ノベル
□悪しき夢は現となりて
1ページ/1ページ
アッシュ復讐物語そのA
ユリアシティからバチカルへ戻りました
キムラスカ+ダアト厳しめ
軽微ながら残酷表現あり
主体→黒アッシュ
「只今戻りました。伯父上」
なんの前触れもなく現れた、アクゼリュスで消えたはずの男が笑みを湛えながらそう言った。
「よ、よくぞ戻った。ルーク」
ざわつく外野などお構い無しに男は笑みを嘲笑に変えた。
「御冗談を。私が戻れば不都合なのではありませんか陛下?」
インゴベルトの横に起立するダアトの大詠師が真っ青になる。
「何を…」
「キムラスカの王たる者が、私の言ったことの意味がわからないと?」
男が王へ背を向け、集まっている重鎮たちへ声を張り上げた。
「我がキムラスカの王は我が命と引き換えに国の繁栄を手にしようとしていた! しかしそれは世界を殺すことに等しい愚行であるとここに宣言する!」
「そんな筈はない! スコアには未曾有の大繁栄が詠まれているのだ!」
男が肩越しに振り返り、口元を吊り上げ再び前を向く。
「聞いたか皆の者! 我が死はスコアに詠まれていた。
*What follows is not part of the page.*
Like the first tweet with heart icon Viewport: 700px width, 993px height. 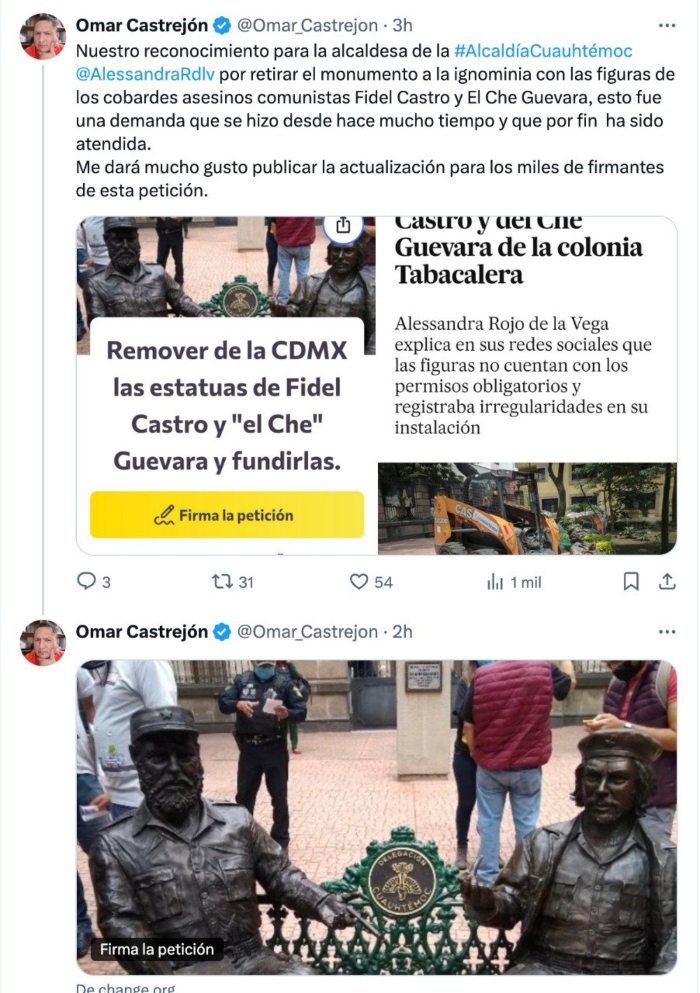pyautogui.click(x=359, y=581)
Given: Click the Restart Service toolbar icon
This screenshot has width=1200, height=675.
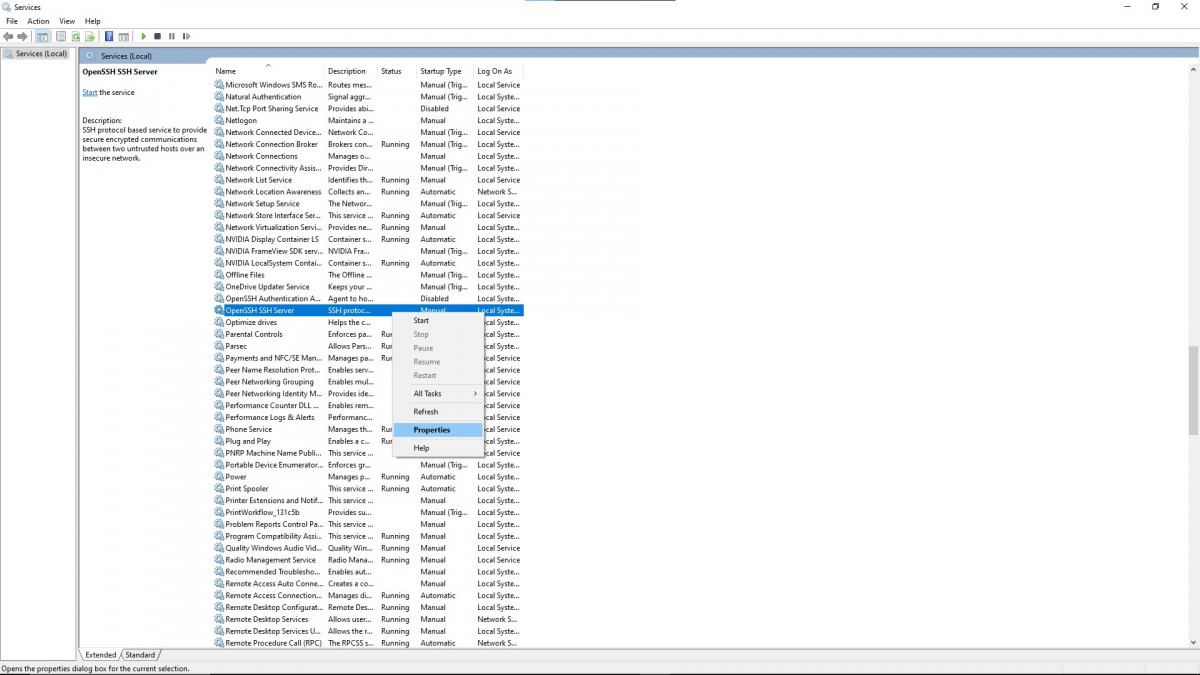Looking at the screenshot, I should pyautogui.click(x=186, y=37).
死のスコアは詠まれないはずではなかったのか!?」
大詠師は今度こそ色という色を無くす。
「ダアトはキムラスカを我が物にしようと虚偽のスコアを詠んだのではないか!?」
何かに気づいたのか、重鎮の中で何人かが顔色を変えた。
「私が人々を引き連れ鉱山の街へ向かい、街とともに消滅しなかった。これが絶対ではないことの証明ではないのか!?」
痛いほどの視線が大詠師へと向けられ、無言の圧力に耐え切れなくなりついにその場から逃げようと大詠師の足が出口へ向かう。
「何処へ行かれるのです? 大詠師モース」
「き、貴様は…!」
見事な身のこなしでモースを床に転がし、止めとばかりに足へナイフを突き立てるアウラ。
彼女が戻ってきたことを知り、男は王へ向き直った。
「考えることを止め、スコアに頼り切ったこの国はもう要りません。私は復讐のためにここにいます」
男は一瞬で本来の姿に戻ると利き腕を上げ、一言。
「滅べ!」
男の一言が引き金となり轟音と悲鳴が響く部屋。そこで楽しげにしている男だけが平然と、なんの影響を受けずに立っている。
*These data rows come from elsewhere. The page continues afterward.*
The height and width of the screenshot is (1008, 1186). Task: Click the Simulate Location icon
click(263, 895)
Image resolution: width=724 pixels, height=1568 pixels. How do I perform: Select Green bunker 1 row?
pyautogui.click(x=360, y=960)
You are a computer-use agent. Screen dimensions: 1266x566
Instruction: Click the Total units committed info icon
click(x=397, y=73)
この場から逃げようと塞がれた扉に縋り付く者や、要人を救えないか右往左往する者。今更ながら事態を理解し叫ぶ者など、見ていて飽きない。
「アッシュ」
アウラが瓦礫が落ち崩れた王座を背景に汚れた手袋を捨てながらアッシュへ近づいていく。彼女もまたアッシュと同じく部屋に齎された災いの影響を受けていない。
「全部指示通り終わったわ。早く行きましょう」
「わかっている」
アッシュがローレライの剣を抜き、適当な床に差し込み半回転させる。譜陣が展開すると溢れた光が二人だけを飲み込んで消えた。
平地へ移動した二人はバチカルを見上げる。
「今回壊すのは上半分。…もうすぐよ」
アウラの言葉通り爆音が響き渡る。派手な割に威力を抑えたそれは、完全に消してはおもしろくないとアッシュが注文をつけた結果だ。
「上出来だな」
「お褒めに与り光栄です」
思わず笑い声が漏れる。
「次はどうするつもり?」
「ヴァンに会いに行く」
アウラの表情が変わる。
「兄さんに、ねぇ…楽しみだわ」
楽しみ、と言いながら頭の中では物騒なことしか考えていないアウラ。それも当然か――本当の兄ではないのだから。
「居場所が分かり次第動く。準備しておけ」
「わかってる」
燃え盛るバチカル城を後に、二人の旅は続く。
彼らを馬鹿にした者たちがこの世からすべて消える、その時まで。
::
彼らを馬鹿にしなかった人には手を出さない予定。